Decoding the subject with iconv_mime_decode()

freescout-helpdesk commented 1 year ago

Describe the bug

Currently Webklex/php-imap by default uses 'utf-8' decoder and \imap_utf8() function to decode subject:https://github.com/Webklex/php-imap/blob/abf080eb745e21df7a3070ca356248dda021d4ad/src/Header.php#L424

This approach does not always decode subjects properly.

For example Subject: =?ISO-2022-JP?B?GyRCIXlCaBsoQjEzMhskQjlmISEhViUsITwlRyVzGyhCJhskQiUoJS8lOSVGJWolIiFXQGxMZ0U5JE4kPyRhJE4jURsoQiYbJEIjQSU1JW0lcyEhIVo3bjQpJSglLyU5JUYlaiUiISYlbyE8JS8hWxsoQg==?= will be decoded into garbled string:

$B!yBh(B132$B9f!!!V%,!<%G%s(B&$B%(%/%9%F%j%"!W@lLgE9$N$?$a$N#Q(B&$B#A%5%m%s!!!Z7n4)%(%/%9%F%j%"!&%o!<%/![(B

So it does not make much sense to use by default the approach which is not 100% reliable.
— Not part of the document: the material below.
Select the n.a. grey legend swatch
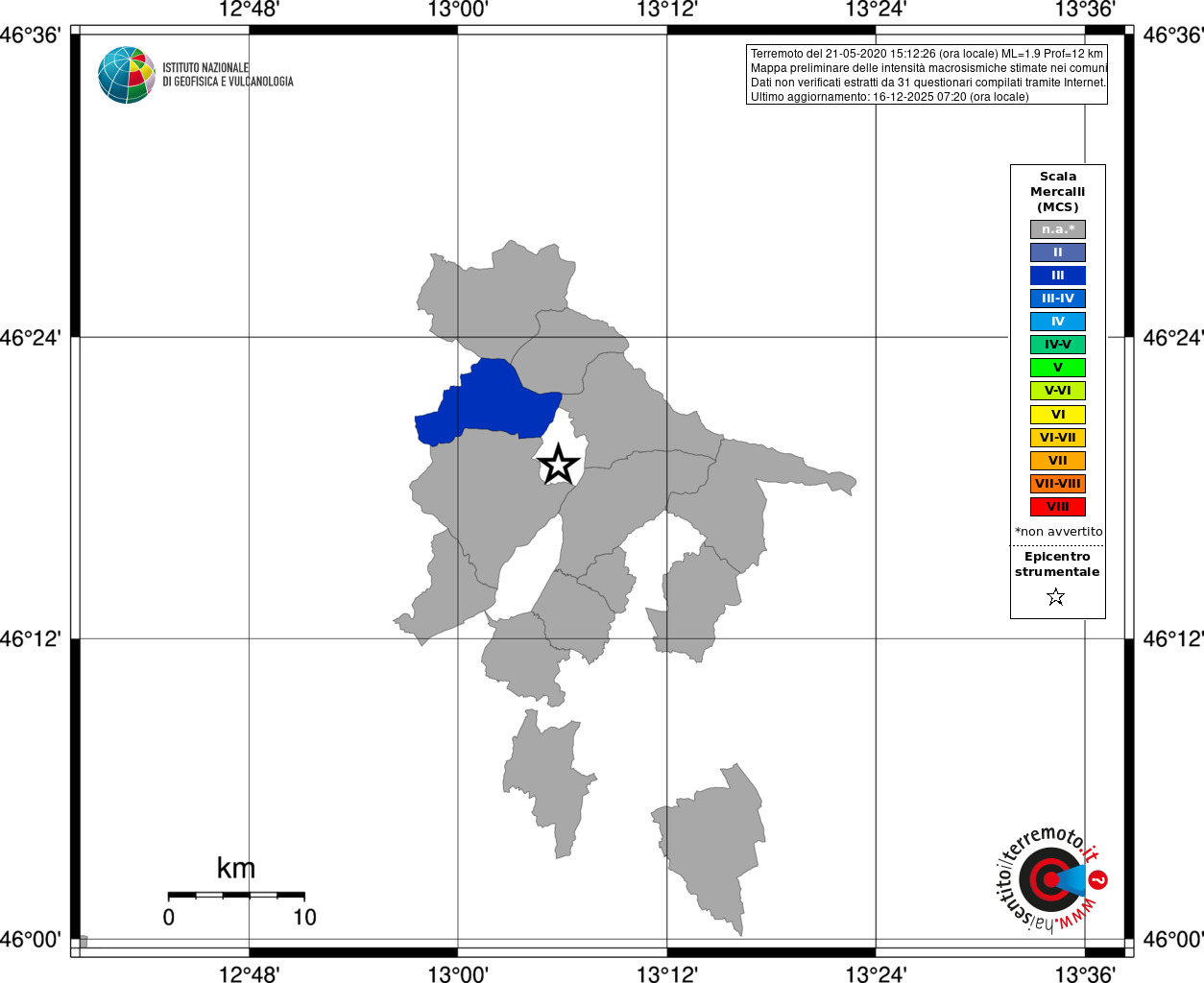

Some time ago we've switched to decoding the subject simply with iconv_mime_decode():

$value = iconv_mime_decode($value, ICONV_MIME_DECODE_CONTINUE_ON_ERROR, "UTF-8");

It works always and properly - https://github.com/freescout-helpdesk/freescout/issues/2965#issuecomment-1534134241.

So maybe it worth making iconv_mime_decode() the default and the only approach for decoding the subject like this: https://github.com/freescout-helpdesk/freescout/blob/master/overrides/webklex/php-imap/src/Header.php#L208

Function: https://github.com/freescout-helpdesk/freescout/blob/dist/app/Misc/Mail.php#L909 (decodeSubject())

Webklex commented 1 year ago

Hi @freescout-helpdesk , many thanks for your report and suggestion. I improved the decoder and added a new test case for the mentioned subject above.

Best regards & happy coding,

nuernbergerA commented 1 year ago

@Webklex Attachment::decodeName() has the same problem

Webklex commented 1 year ago

Hi @nuernbergerA , thanks for your report. I just pushed a new test including your mentioned scenario but can't reproduce the described issue. Are you using the latest release? If not, please update and try again. There's a chance that the problem might have already been fixed in a newer release.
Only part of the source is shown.